The relationship between unionism and nationalism is often perceived as a conflict between two factions in confrontation over a hotly-contested - but by implication unoccupied - territory, which either side stands to win or lose.

But the relationship is more accurately portrayed as similar to that between a man spreading himself out to occupy a two-seater settee and another man attempting to achieve the equal seating right which he believes is his.

In the very essence of the situation is the certainty that only the man who remains standing is capable of making progress. The man already in the settee can at best maintain what he has - any movement, negotiation or change can represent gain for challenger only.

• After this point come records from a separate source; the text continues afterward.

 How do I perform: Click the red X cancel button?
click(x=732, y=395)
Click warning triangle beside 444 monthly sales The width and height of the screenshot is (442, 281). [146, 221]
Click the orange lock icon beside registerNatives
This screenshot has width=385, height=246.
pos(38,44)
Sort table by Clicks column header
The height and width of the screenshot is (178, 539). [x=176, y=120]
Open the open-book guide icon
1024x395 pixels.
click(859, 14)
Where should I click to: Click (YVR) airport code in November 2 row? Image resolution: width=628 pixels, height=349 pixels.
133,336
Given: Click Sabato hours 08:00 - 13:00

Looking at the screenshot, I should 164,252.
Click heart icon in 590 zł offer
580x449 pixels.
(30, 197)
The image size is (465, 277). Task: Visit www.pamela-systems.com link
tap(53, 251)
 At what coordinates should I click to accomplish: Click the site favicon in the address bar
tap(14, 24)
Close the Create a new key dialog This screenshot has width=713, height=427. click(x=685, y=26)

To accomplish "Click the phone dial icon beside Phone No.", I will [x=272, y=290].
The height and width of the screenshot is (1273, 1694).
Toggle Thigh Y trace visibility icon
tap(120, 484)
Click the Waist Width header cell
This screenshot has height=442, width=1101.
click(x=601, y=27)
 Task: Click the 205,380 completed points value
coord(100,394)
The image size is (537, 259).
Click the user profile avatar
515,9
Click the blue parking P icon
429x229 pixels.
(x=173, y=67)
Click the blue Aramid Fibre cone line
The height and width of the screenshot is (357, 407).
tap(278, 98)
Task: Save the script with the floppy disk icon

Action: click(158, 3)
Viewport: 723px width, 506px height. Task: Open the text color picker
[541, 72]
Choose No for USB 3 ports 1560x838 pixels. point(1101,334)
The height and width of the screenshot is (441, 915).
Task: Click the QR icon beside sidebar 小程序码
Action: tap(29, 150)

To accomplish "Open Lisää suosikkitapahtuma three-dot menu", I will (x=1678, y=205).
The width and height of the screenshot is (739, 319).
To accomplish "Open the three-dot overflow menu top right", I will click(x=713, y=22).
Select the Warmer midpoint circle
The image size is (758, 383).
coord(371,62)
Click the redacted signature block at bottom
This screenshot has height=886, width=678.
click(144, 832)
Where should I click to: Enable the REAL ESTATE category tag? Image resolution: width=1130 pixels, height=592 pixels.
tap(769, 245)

In the same way, nationalism can only win, and unionism only lose, by any attempt to, as the mantra has it, "move the situation forward". This is why the word "no" comes so readily to unionists, for whom inertia represents the maximisation of self-interest. Negotiation, therefore, is high risk for unionists and - in a certain sense - low risk for nationalists. In pursuing this peace process, Sinn Fein has been drawing attention not just to unionist inertia but to the hypocrisy of those who said they wanted peace but were not prepared to pay a price for it. David Trimble, alone among unionist leaders, has confronted the republican tactic. As a result, he and the Sinn Fein leadership are currently engaged in an elaborate version of "call my bluff", in which both sides must continue in the process until there is an unassailable moral context for pulling out.

Thus, Mr Trimble must proceed until republicans break faith - for example, by rejecting the agreement or refusing to decommission. Sinn Fein must proceed until the Ulster Unionists renege on some aspect of the agreement or perhaps some other unionist faction succeeds in wrecking the institutions which will otherwise flow from it.

The first side to falter will lose the battle for the high ground, allowing the other to win on points. Sinn Fein, clearly, is well aware of the fragility of the tightrope. The agreement, it knows, is the means to an end rather than an end in itself. The agreement document needed to be carefully examined, Gerry Adams told the recent Sinn Fein Ardfheis, "in the context of strategy and struggle. And in preparing for the next phase we need also to examine the positions and strategies of our opponents and enemies." Speaking of which, it is interesting that Mr Trimble has attracted much praise from all sides for his allegedly visionary attitude, while in truth his position is somewhat safer than it appears. Although unionism seems deeply divided, this may be more cosmetic than real.

No matter what happens, there is the possibility for unionism to regroup and deal with whatever reality emerges. In other words, unionism as a whole remains firmly in the centre of the settee.

and so, while in one sense republicans are in a no-lose situation, the strategy is, paradoxically, extremely risky from the viewpoint of their core values. In the game which they themselves have initiated, republicans have had to stake their own deepest aspiration - the concept of Irish unity - which is probably postponed beyond the lifetime of anyone currently alive on the island.

Not only have they had to accept that the short-term solution can only involve a form of internal six-county rule, they have also had to implicitly acquiesce in moves to remove the legal underpinning of the national aspiration from the Republic's constitution. They have also agreed that armed force will no longer be used to pursue these objectives.

The most republicans can expect from this stage of the struggle is a corner of the extremely inhospitable and unattractive Northern Ireland settee, or at least the achievement of a more widespread understanding that the denial of this to Northern nationalists is incontrovertibly the consequence of unionist obduracy and bad faith. But this change of perception depends on a continuing guarantee that the use of armed force is no longer an option.

The change of republican tactics has ensured that, almost regardless of what happens in the settlement process, the IRA will not, henceforth, have the remotest justification for the resumption of armed struggle. This will place republicans in a difficult position if unionism wins the game of "call my bluff".